Si un chasseur chrétien va dans les forêts du Seigneur tuer les animaux dont IL prend soin ou des Indiens sauvages, tout est normal ; mais que parmi ces victimes ad hoc, prédestinées, un spécimen entreprenant aille dans les maisons ou par les champs et qu’il tue le plus méprisable de ces tueurs divins et verticaux, c’est un épouvantable sacrilège, et de la part d’Indiens un meurtre atroce ! Ma foi, je n’ai pas grande sympathie pour l’égoïsme distinctif de l’homme civilisé : si une guerre des races se déclarait entre les bêtes sauvages et Monseigneur l’Homme, j’aurais plutôt tendance à prendre parti pour les ours.
Bien sûr, j'ai dû dormir avec les arbres, dans le grand dortoir de la vaste nuit.
On perd bientôt la conscience d'exister de façon autonome, on se fond dans le paysage et on devient une partie, un élément de la nature. p 153
Il n'est pas de sujet sur lequel nos idées soient plus biscornues et plus pitoyables que sur la mort. Au lieu de l'harmonie, de l'union fraternelle entre la vie et la mort, si patente dans la Nature, on nous apprend que la mort est un accident, le déplorable châtiment du péché le plus archaïque, le plus grand ennemi de la vie, etc. p 61
Nous avons tendance à ne regarder le grand océan que comme une partie presque vide de notre globe - une espèce de désert, des eaux inutiles. Mais quoique nous soyons des animaux terrestres, la terre nous est à peu près aussi inconnue que la mer, car les regards troubles - et mercantiles, le plus souvent - que nous portons sur l’océan sont en comparaison dépourvus de valeur....
J'aurais bien aimé savoir où j'allais. Voué à être - poussé par l'Esprit dans le désert - je suppose...J'aimerais bien être plus mesuré dans mes désirs, mais ne le puis, de sorte que je n'ai point de repos.
Le monde, nous dit-on, a été formé spécialement pour l'homme - présomption que les faits ne corroborent pas toujours. p103
Le vent, qui agitait les lourds panicules plus hauts que ma tête, faisait un bruit étrange et je craignais le paludisme, si répandu ici, lorsque je pensai tout à coup au cimetière.

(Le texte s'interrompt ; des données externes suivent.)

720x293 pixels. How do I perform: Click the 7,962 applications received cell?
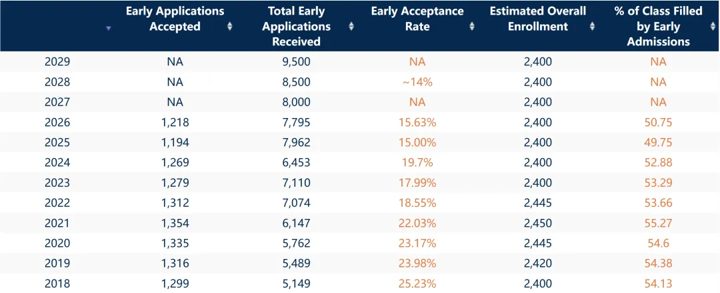[296, 143]
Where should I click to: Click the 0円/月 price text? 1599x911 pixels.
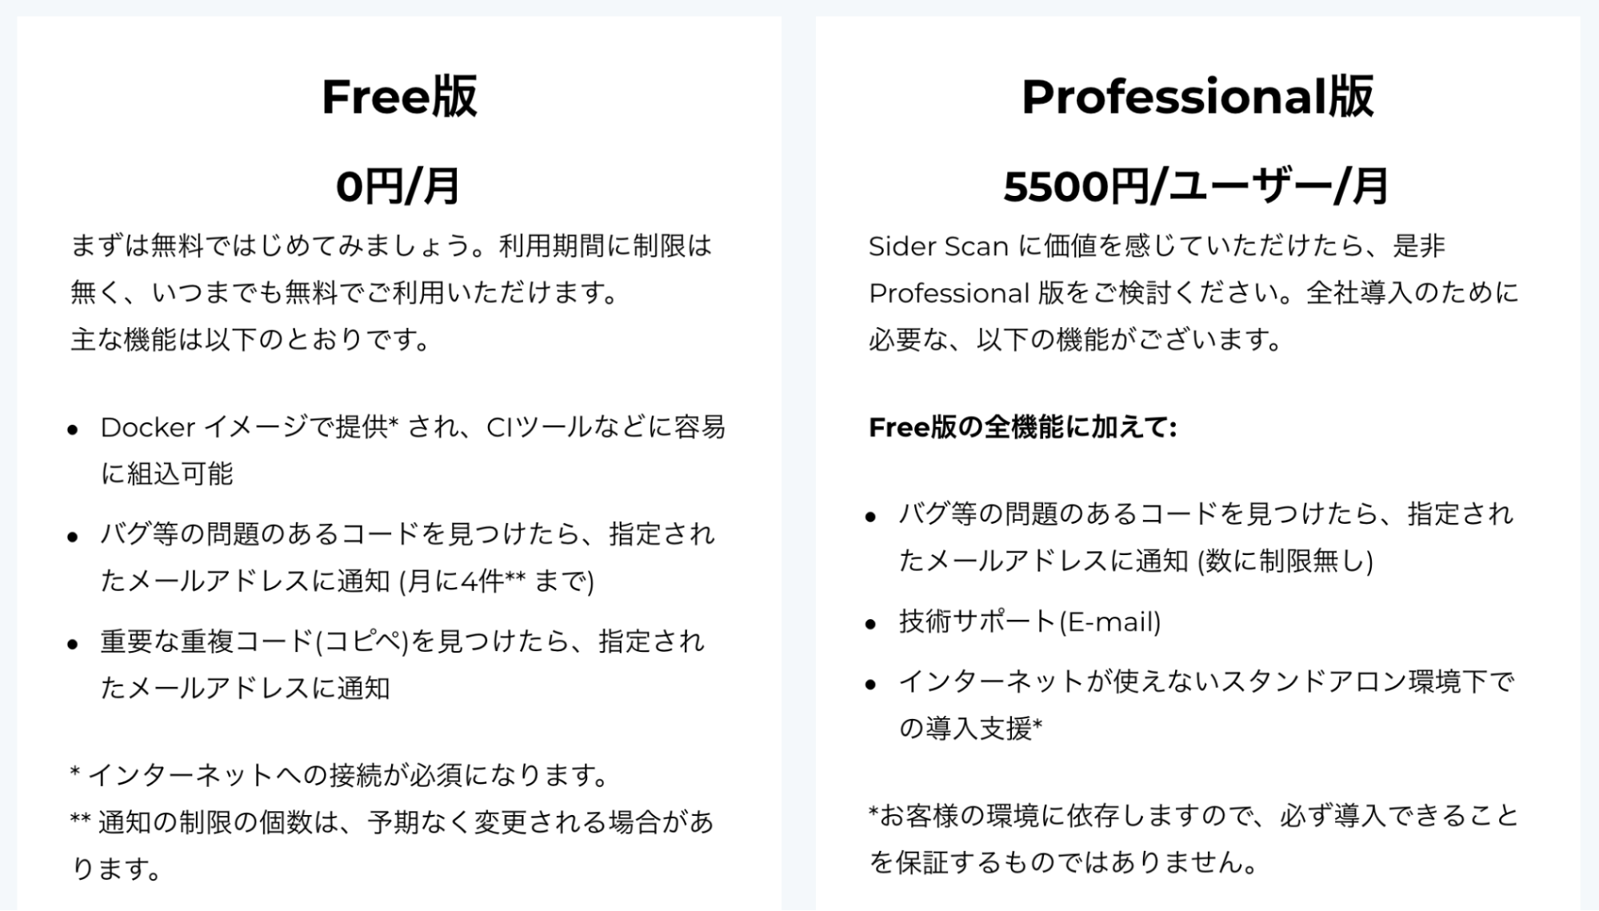click(x=398, y=187)
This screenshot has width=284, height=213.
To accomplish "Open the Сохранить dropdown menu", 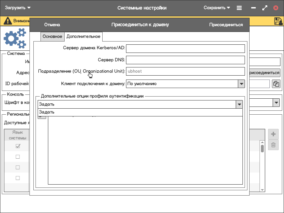I will point(217,8).
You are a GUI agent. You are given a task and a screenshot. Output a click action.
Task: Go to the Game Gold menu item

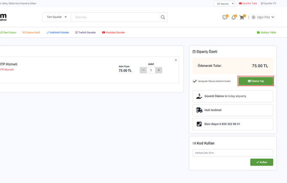tap(31, 32)
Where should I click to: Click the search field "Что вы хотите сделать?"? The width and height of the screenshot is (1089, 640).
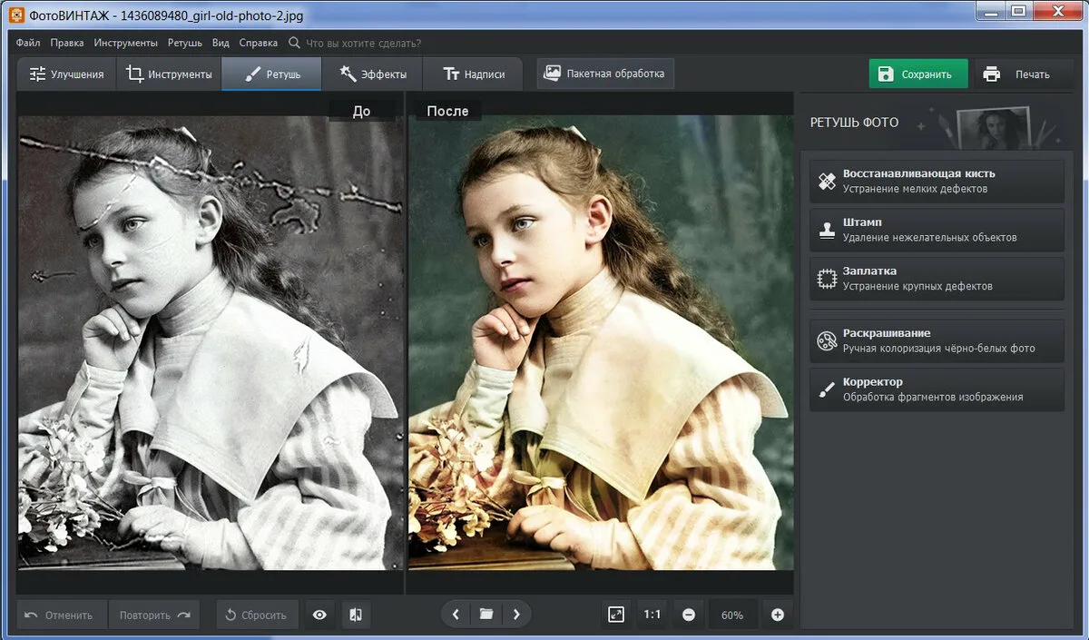363,43
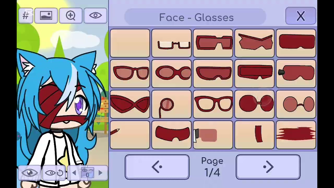Go to previous glasses page
Viewport: 334px width, 188px height.
(157, 167)
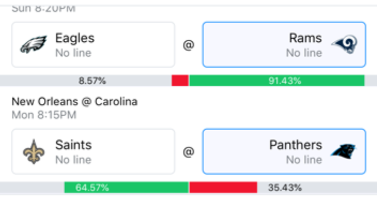Click the Mon 8:15PM game time
This screenshot has height=202, width=377.
pyautogui.click(x=44, y=115)
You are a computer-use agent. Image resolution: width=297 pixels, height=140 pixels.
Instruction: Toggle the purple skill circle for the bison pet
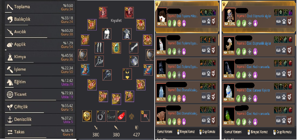[x=184, y=121]
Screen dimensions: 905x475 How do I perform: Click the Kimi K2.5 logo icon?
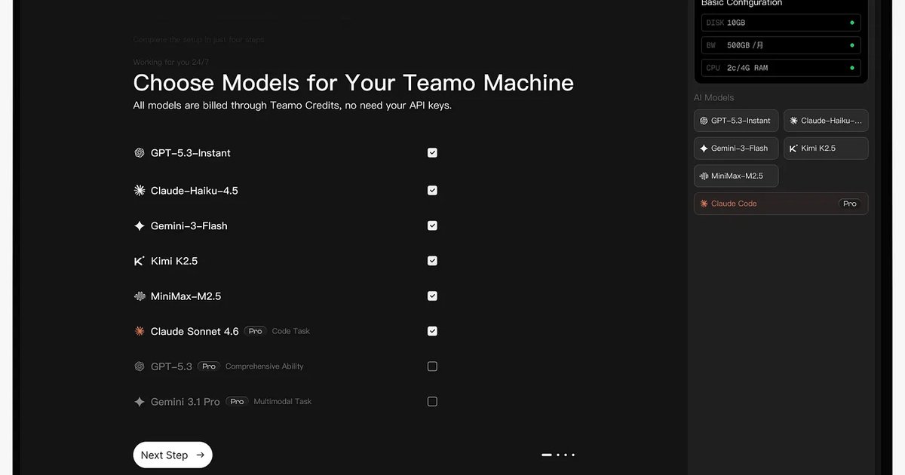[140, 260]
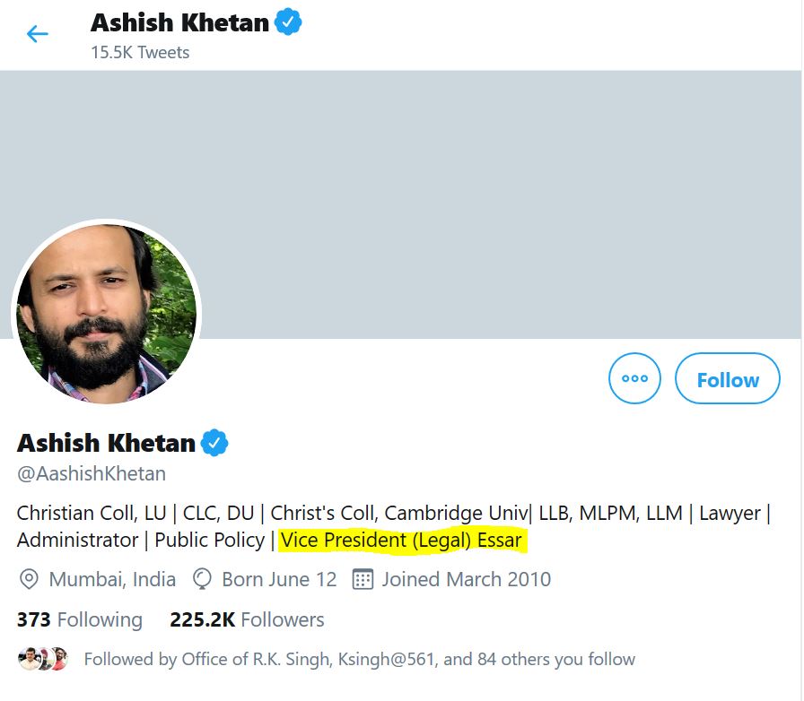The image size is (804, 701).
Task: Click the 'Born June 12' birthday text
Action: pos(279,579)
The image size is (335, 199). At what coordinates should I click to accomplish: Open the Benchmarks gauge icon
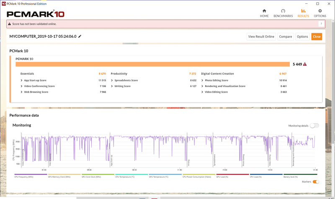tap(283, 11)
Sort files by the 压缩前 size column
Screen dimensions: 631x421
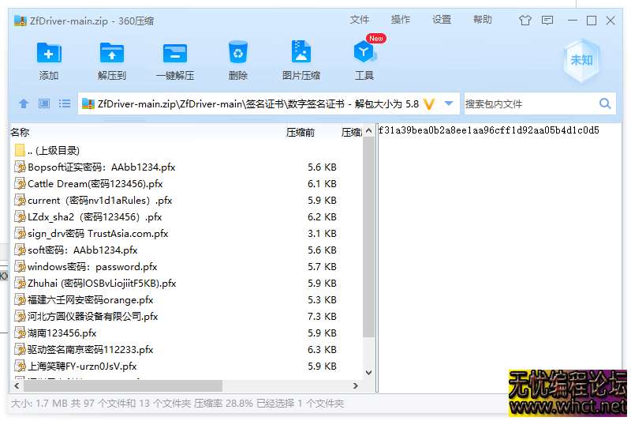pos(301,132)
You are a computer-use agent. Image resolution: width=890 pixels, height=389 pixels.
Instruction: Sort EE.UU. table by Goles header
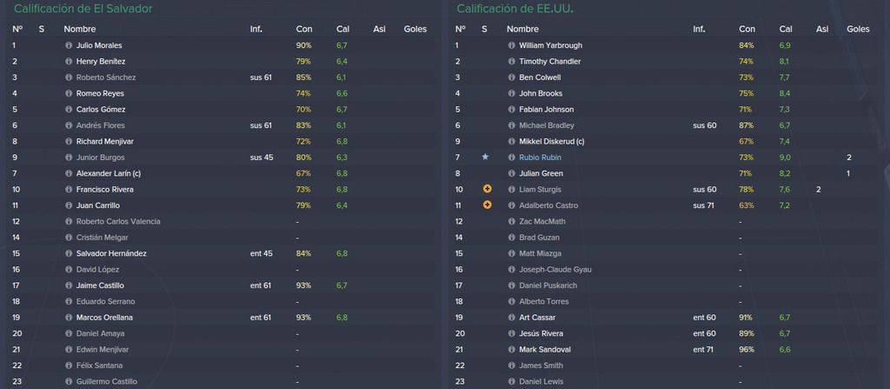[858, 29]
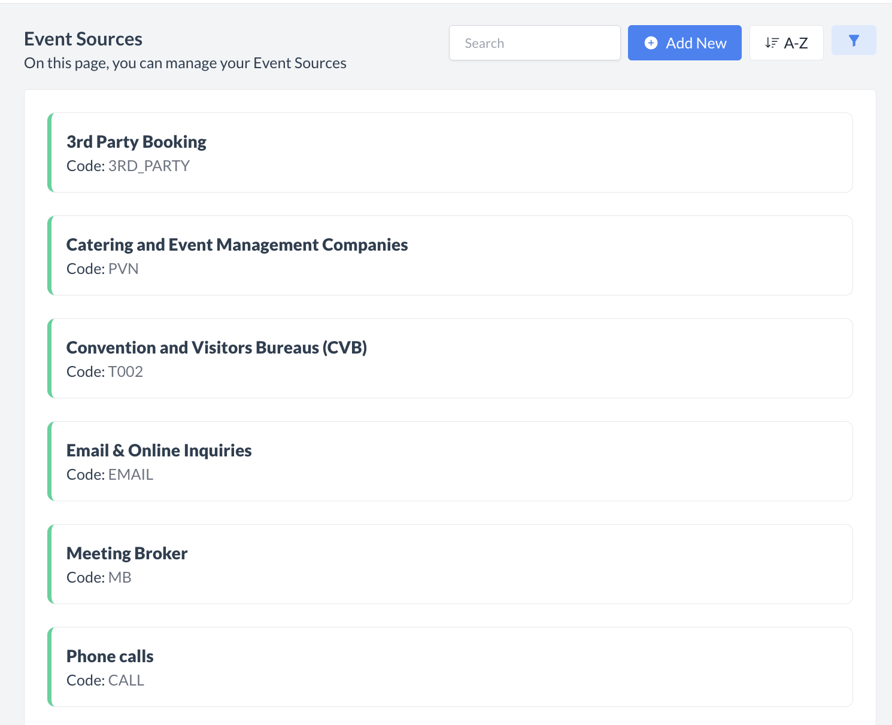This screenshot has width=892, height=725.
Task: Open the Meeting Broker event source
Action: pos(127,553)
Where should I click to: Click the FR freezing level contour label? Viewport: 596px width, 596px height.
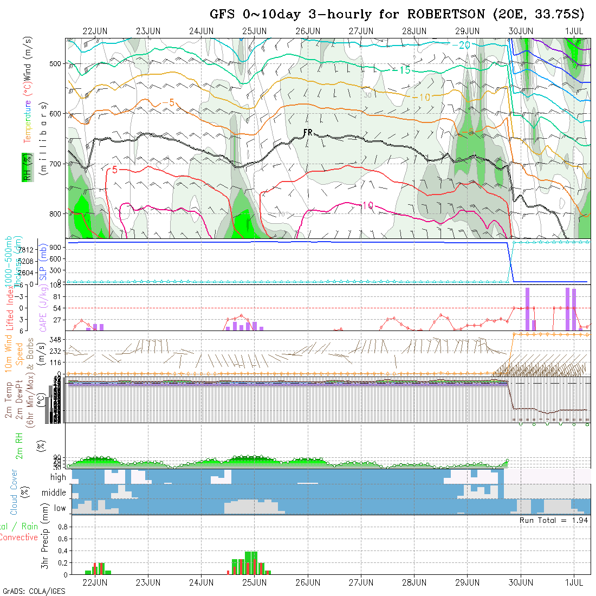308,132
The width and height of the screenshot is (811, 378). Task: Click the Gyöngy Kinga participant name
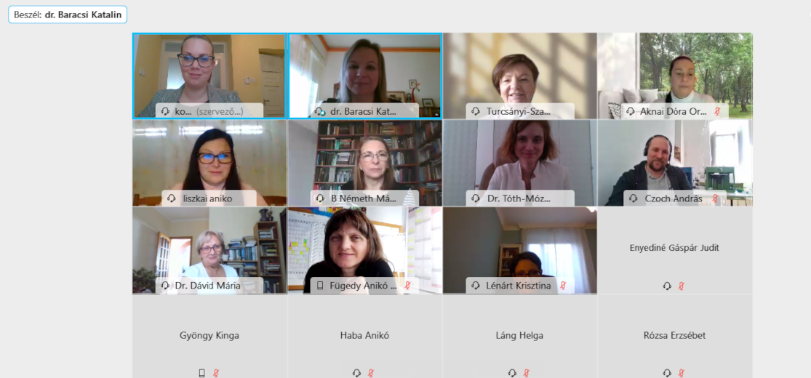click(209, 336)
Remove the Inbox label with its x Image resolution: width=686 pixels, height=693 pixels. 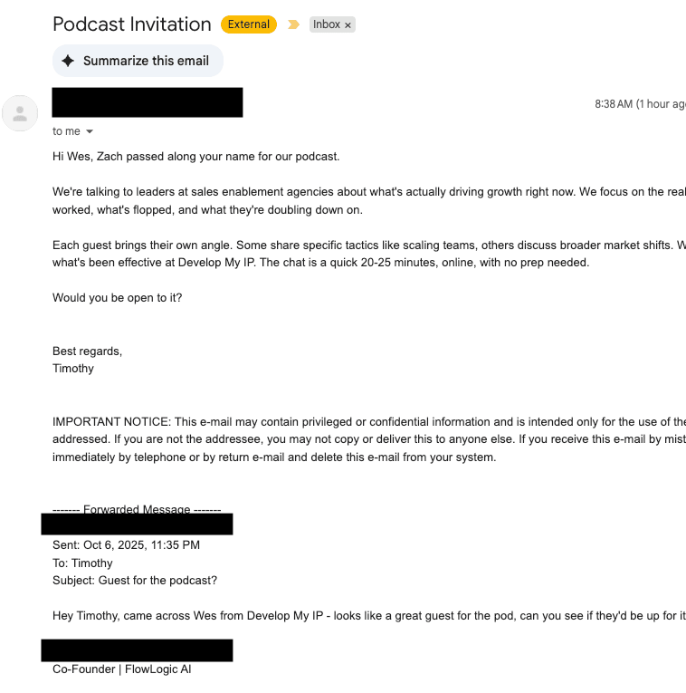348,25
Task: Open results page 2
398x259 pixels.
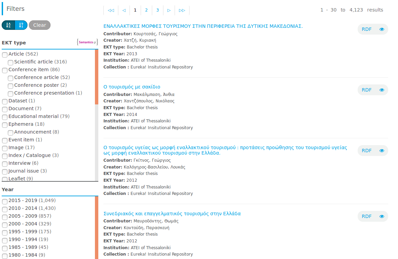Action: (x=146, y=10)
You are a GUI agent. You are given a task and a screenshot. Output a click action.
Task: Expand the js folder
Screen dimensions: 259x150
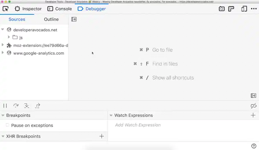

" C'est l'endroit idéal pour un vagabond sans le sou, me dis-je. les malintentionnés superstitieux n'oseront pas s'y aventurer de peur des fantômes et j'aurais pour moi une paix et un repos divins." p 63
Au col, le paysage et toute la nature sont littéralement enchanteurs. On y trouve d’étranges et superbes fougères de montagne, aussi bien au fond des canyons obscurs que sur les rochers des sommets inondés de soleil, des rangées d’arbustes fleuris et des monceaux étincelants de fleurs, aussi précieuses et aussi pures que celles dont ait jamais été paré un chalet de montagne. Et les ruisseaux ! brillants, étincelants, dotés chacun de sa propre musique, et qui, dans l’ombre ou la lumière, chantent sur les sentiers toujours changeants qui les conduisent à la mer. Les collines se hissent au-dessus des collines, les montagnes sur les montagnes ; elles enflent, elles se gonflent, elles ondoient, avec une majesté souveraine, irrésistible, indéchiffrable.